一門から弟子が、続々流出?「第1回ABEMA師弟トーナメント」の開幕に先立ち、師匠8人が集まり将棋界の師弟関係について語る「師匠サミット」が12月18日に放送された。参加棋士の一人、中田功八段(54)はタッグを組む佐藤天彦九段(33)、古賀悠聖四段(20)、女流の武富礼衣女流初段(22)と3人の弟子がいる。全員が九州出身で、その結束は強いが、中田八段は番組中に「中田一門、大ピンチです」とポロリ。共演した棋士たちの笑いを誘うことになった。
中田八段は「コーヤン」の愛称でファンからも親しまれるベテラン棋士。かの名棋士、大山康晴十五世名人の弟子であり、自身は振り飛車の中でも三間飛車を採用。放送対局の解説やイベントなどでは、穏やかな口調の中にも熱さとジョークを織り交ぜる、味のあるトークが人気だ。

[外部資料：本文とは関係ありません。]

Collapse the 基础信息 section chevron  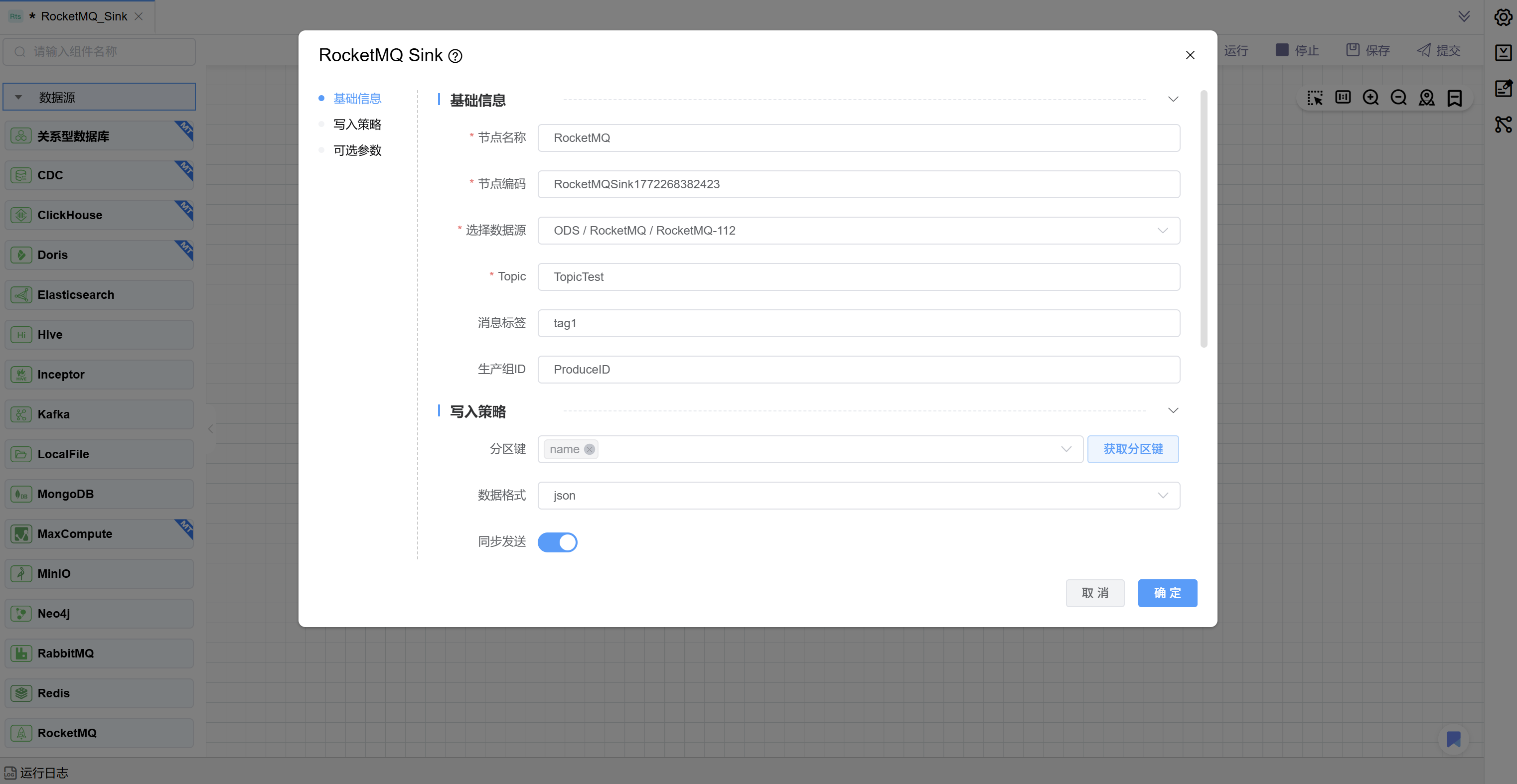pos(1173,100)
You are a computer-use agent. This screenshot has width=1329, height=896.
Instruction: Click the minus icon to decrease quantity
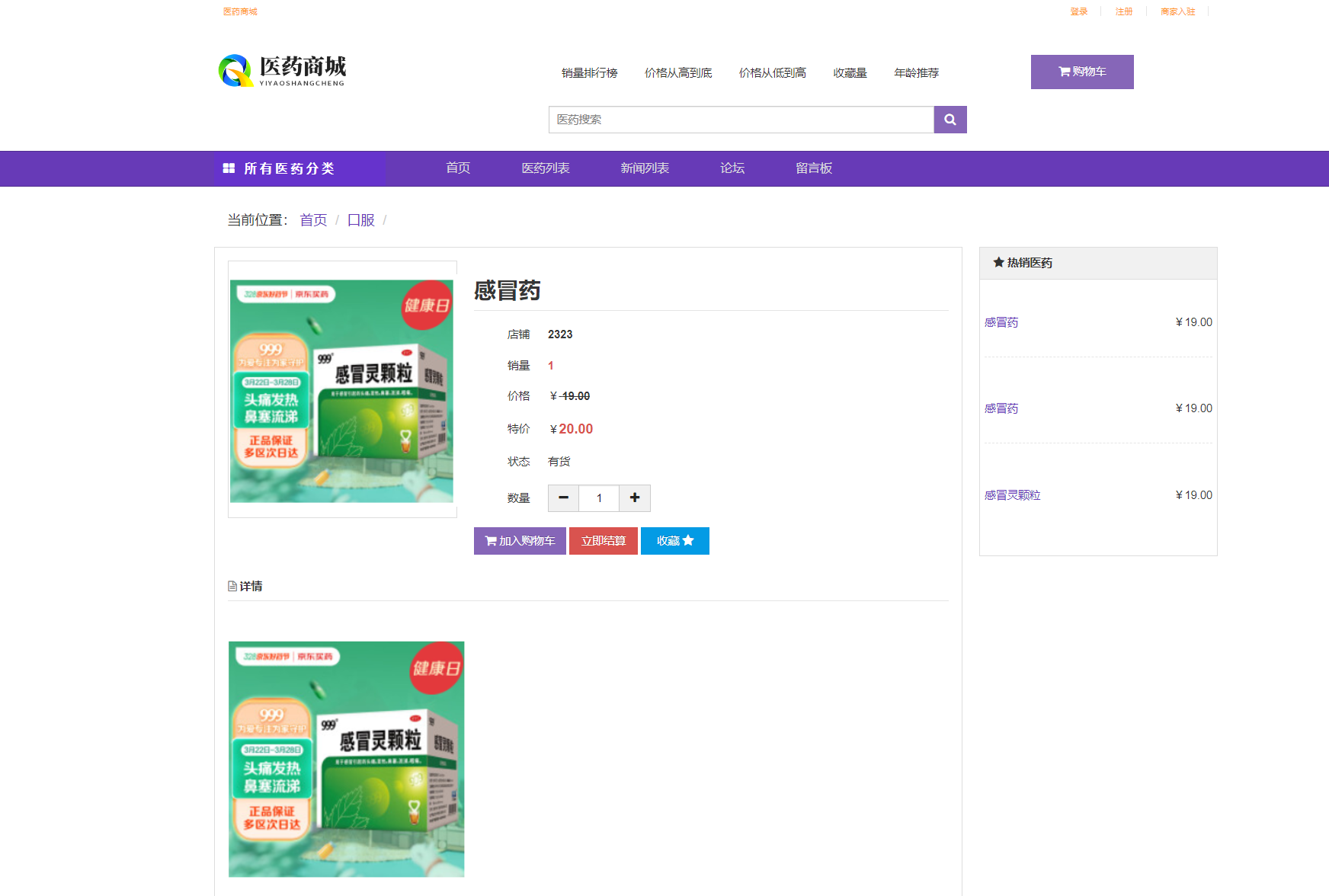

自身初の弟子である佐藤九段が名人3期のトップ棋士に育ち、その直後から弟子入りの依頼が増えたというが、もともと多くの弟子を抱えるつもりもなく、また「放任主義なんで」というように、手取り足取り教え込むわけでもない。それでも中田八段の人柄、人脈により、他のベテラン棋士に弟子たちを見てもらうことも多い。「私の弟子は、みなさんにお世話になっている。武富礼衣は畠山鎮先生に本当にお世話になっている。佐藤天彦が東京に出た時、師匠のようにかわいがってくれたのが、木村一基先生と深浦康市先生です」。
ここで感謝するだけで終わらないのが、コーヤン流のトーク術だ。「ですから佐藤天彦よこせとか、武富礼衣とか言われたらね、中田一門、大ピンチですよ」。本気で2人が、師匠を変えるとは思っていないだろうが、ちょこちょこと自虐ネタを放り込むのは、中田八段の得意戦術。これには視聴者からも「中田先生面白すぎ」「よこせww」「大ピンチw」と笑いが起こっていた。
なお、中田八段は締めのあいさつとして、一番弟子である佐藤九段への思いについて「弟子にした時、対局も勝てなくてすごくつらい時期だった。(師匠の)大山康晴十五世名人が亡くなられて3年ぐらい。自分が歩む道が迷子になっていた時、佐藤天彦・9歳の手を引いて歩いた。自分はどんな師匠になればいいだろうと迷いながら歩いていたら、彼が先に行って道を示してくれた」と語ると、MCやファンの涙を誘うことにもなっていた。
◆第1回ABEMA師弟トーナメント 日本将棋連盟会長・佐藤康光九段の着想から生まれた大会。8組の師弟が予選でA、Bの2リーグに分かれてトーナメントを実施。2勝すれば勝ち抜け、2敗すれば敗退の変則で、2連勝なら1位通過、2勝1敗が2位通過となり、本戦トーナメントに進出する。対局は持ち時間5分、1手指すごとに5秒加算のフィッシャールールで、チームの対戦は予選、本戦通じて全て3本先取の5本勝負で行われる。第4局までは、どちらか一方の棋士が3局目を指すことはできない。